● Saved entries
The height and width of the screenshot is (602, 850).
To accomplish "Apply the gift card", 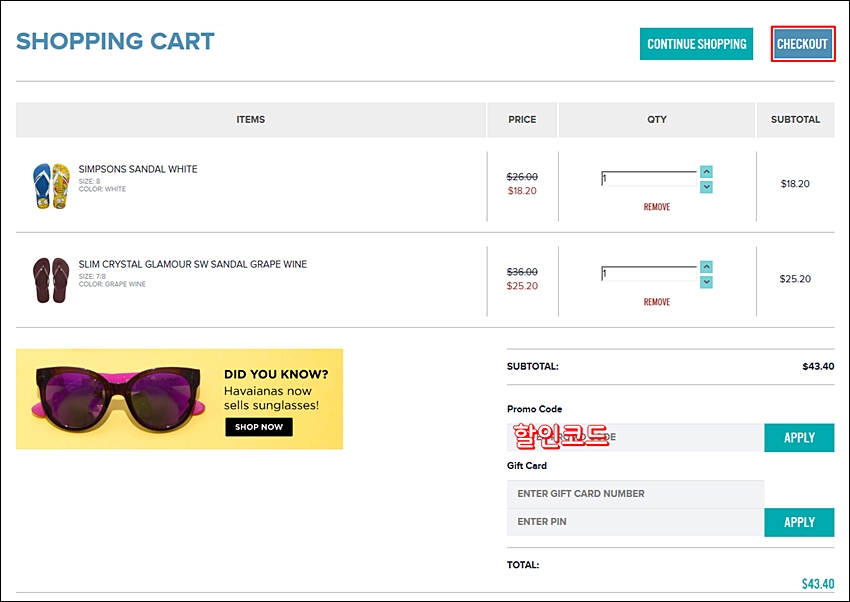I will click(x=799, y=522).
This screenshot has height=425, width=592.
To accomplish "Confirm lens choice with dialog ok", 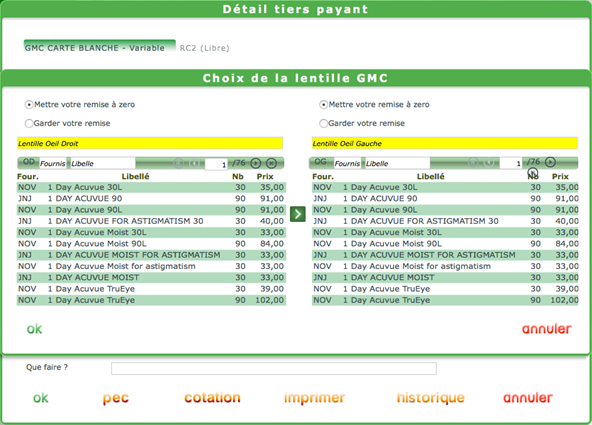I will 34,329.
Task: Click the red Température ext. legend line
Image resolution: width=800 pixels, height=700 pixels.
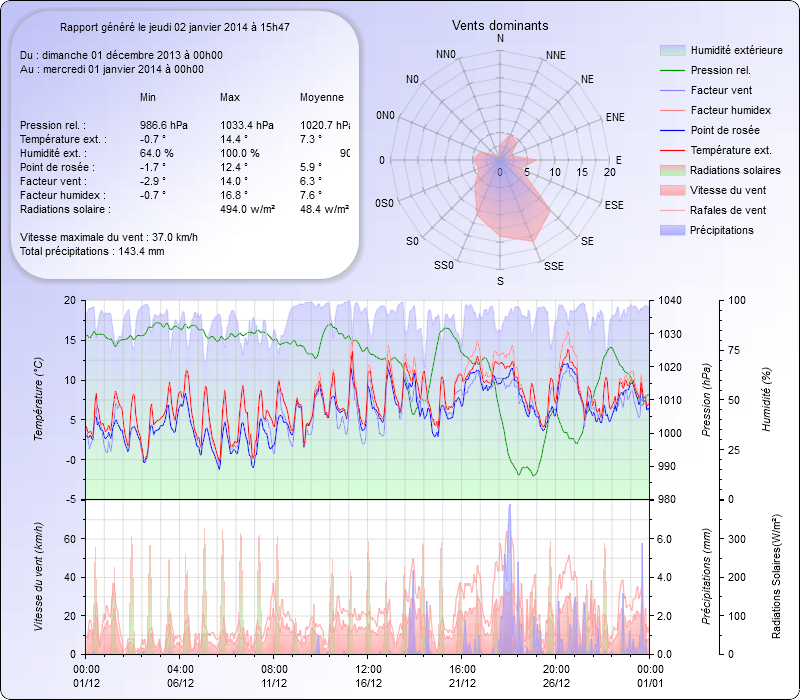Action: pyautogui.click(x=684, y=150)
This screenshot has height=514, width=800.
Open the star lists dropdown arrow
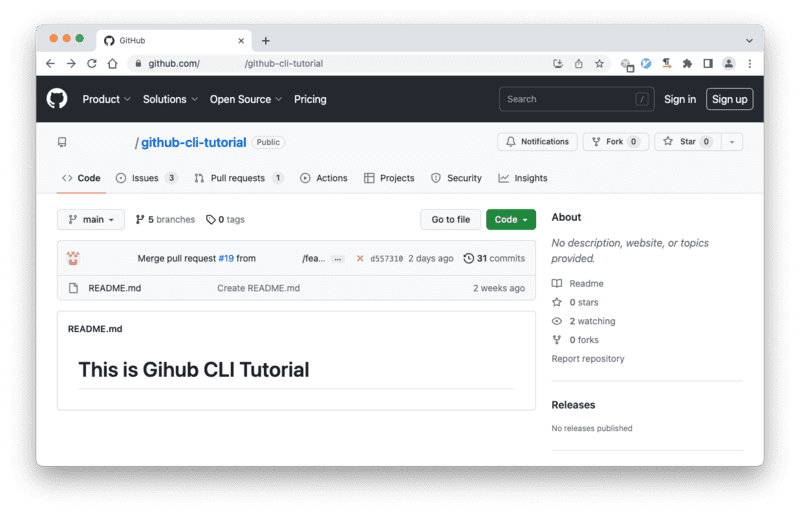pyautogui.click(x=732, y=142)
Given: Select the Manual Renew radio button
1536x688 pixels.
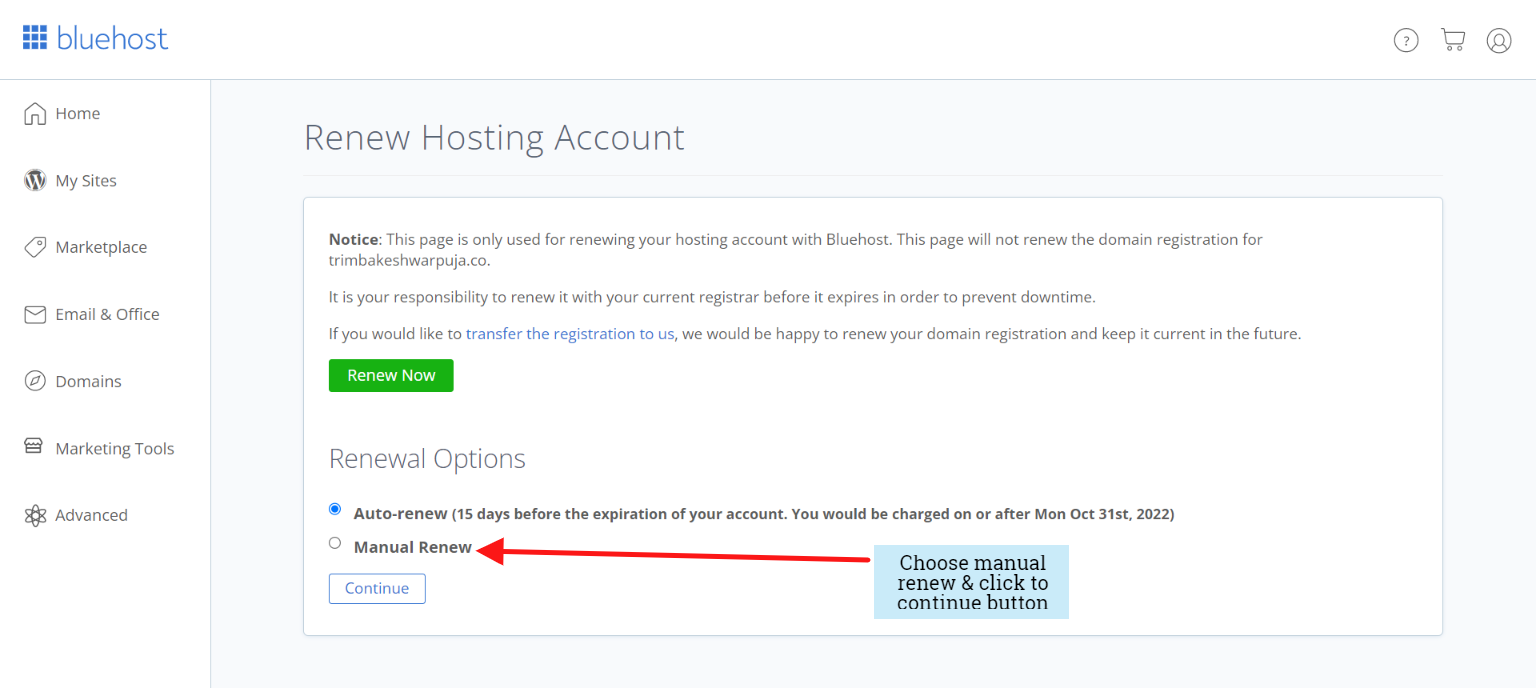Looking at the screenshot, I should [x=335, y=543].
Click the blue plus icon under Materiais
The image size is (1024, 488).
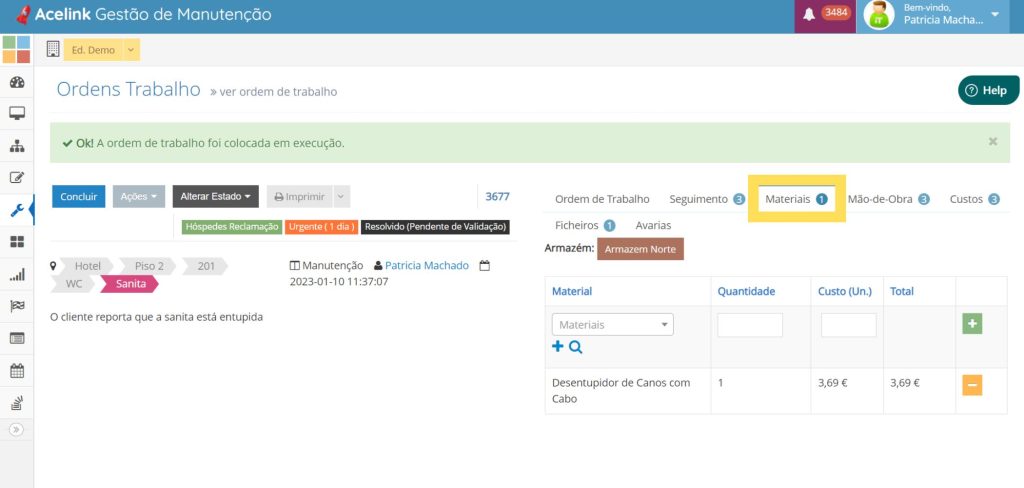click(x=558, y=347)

● EXERCISE AIM
Return exactly the line containing "Image resolution: width=800" and every line after it, up to and including the final line of the entries above. Pictures stay out.

● TASK SOLUTION
Image resolution: width=800 pixels, height=700 pixels.
Action: pyautogui.click(x=684, y=150)
This screenshot has height=514, width=800.
Open the star lists dropdown arrow
pyautogui.click(x=732, y=142)
Given: Select the Manual Renew radio button
1536x688 pixels.
Looking at the screenshot, I should [x=335, y=543].
Click the blue plus icon under Materiais
The image size is (1024, 488).
click(x=558, y=347)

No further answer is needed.